Data below:
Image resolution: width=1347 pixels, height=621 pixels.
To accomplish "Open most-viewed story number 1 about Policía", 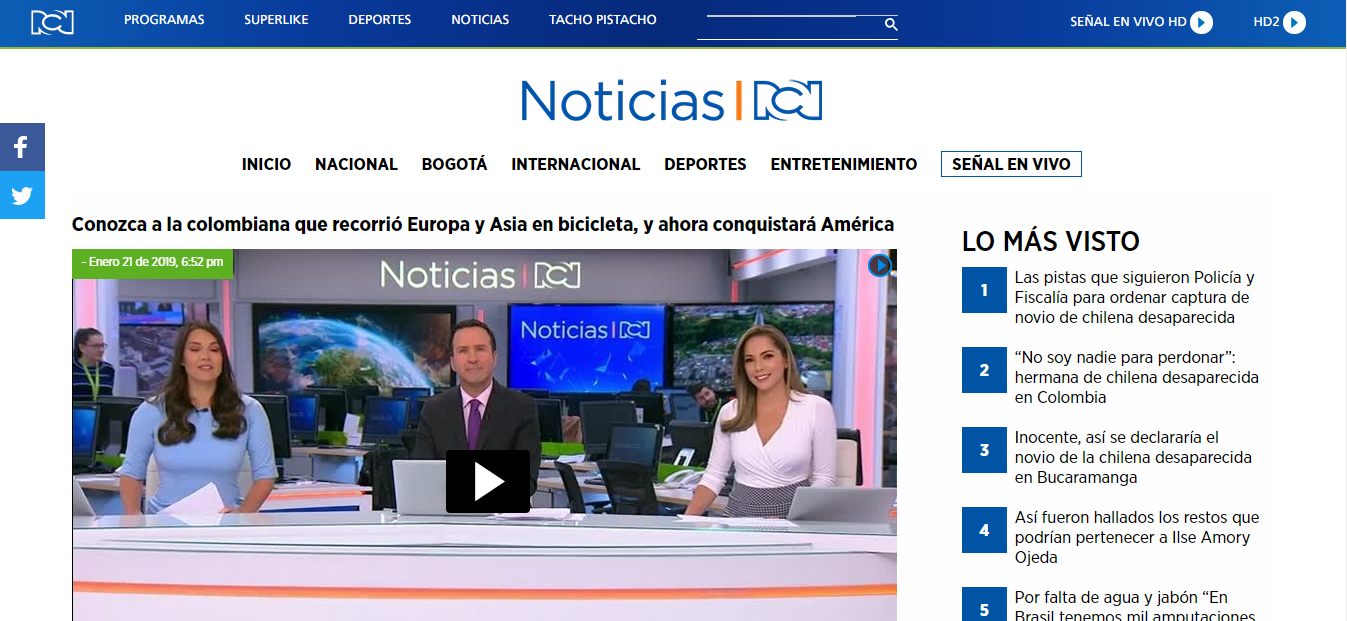I will tap(1134, 297).
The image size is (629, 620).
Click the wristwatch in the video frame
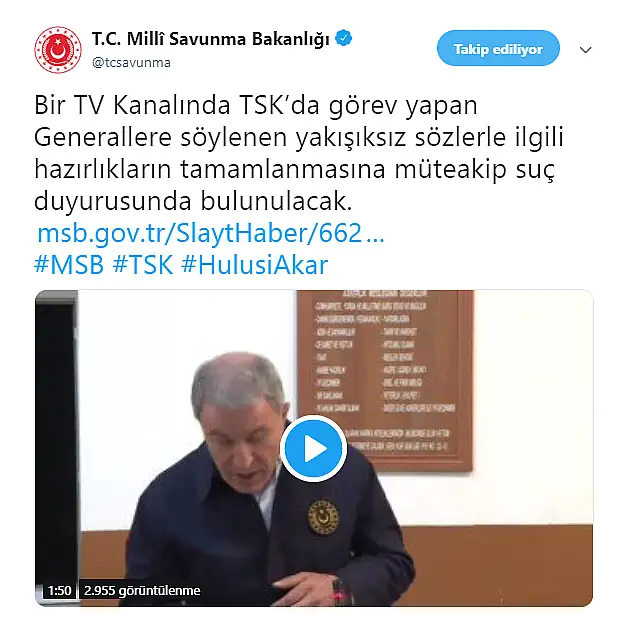click(x=340, y=593)
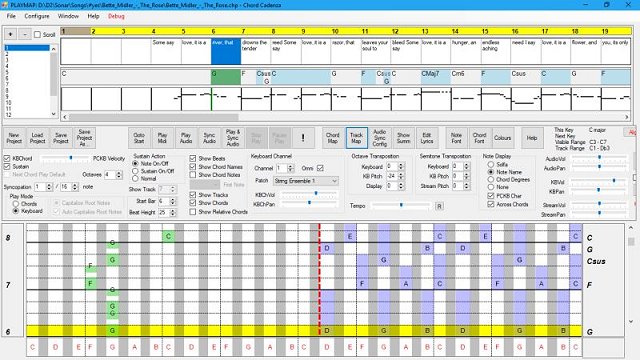
Task: Click the Play Midi toolbar button
Action: point(162,138)
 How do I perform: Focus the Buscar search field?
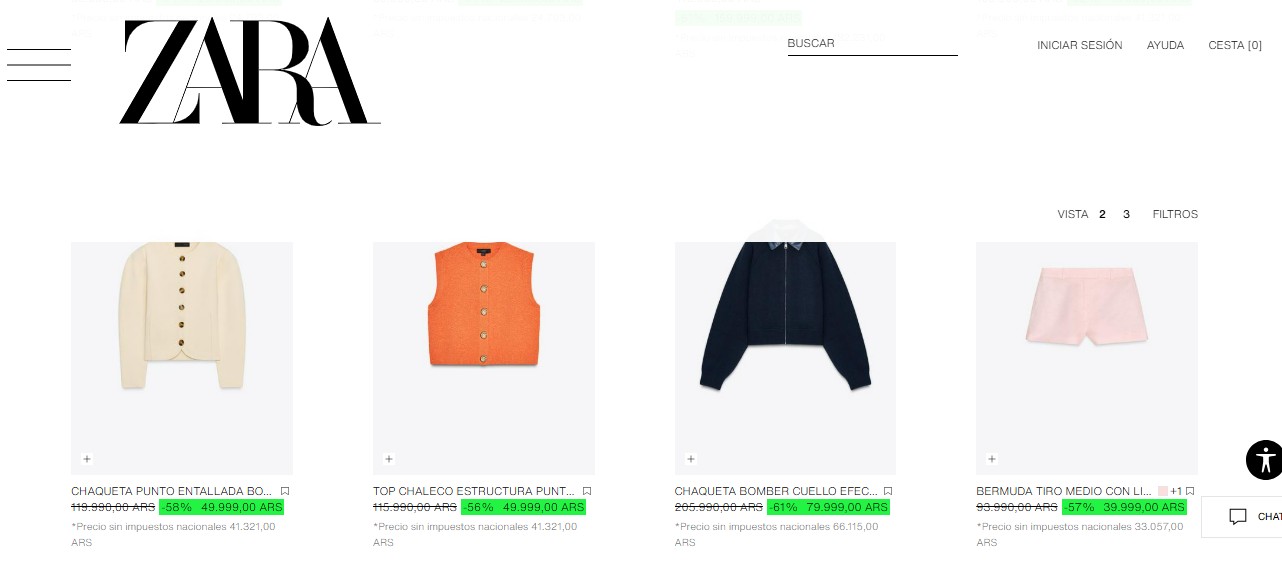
End of Data.
Find the line holding "Click the wristwatch in the video frame" in the data above. Retype it and every later line exactly, through the end, but not the pictures.

Click the wristwatch in the video frame
click(x=340, y=593)
Task: Click the Play Midi toolbar button
Action: point(162,138)
 How do I perform: Focus the Buscar search field?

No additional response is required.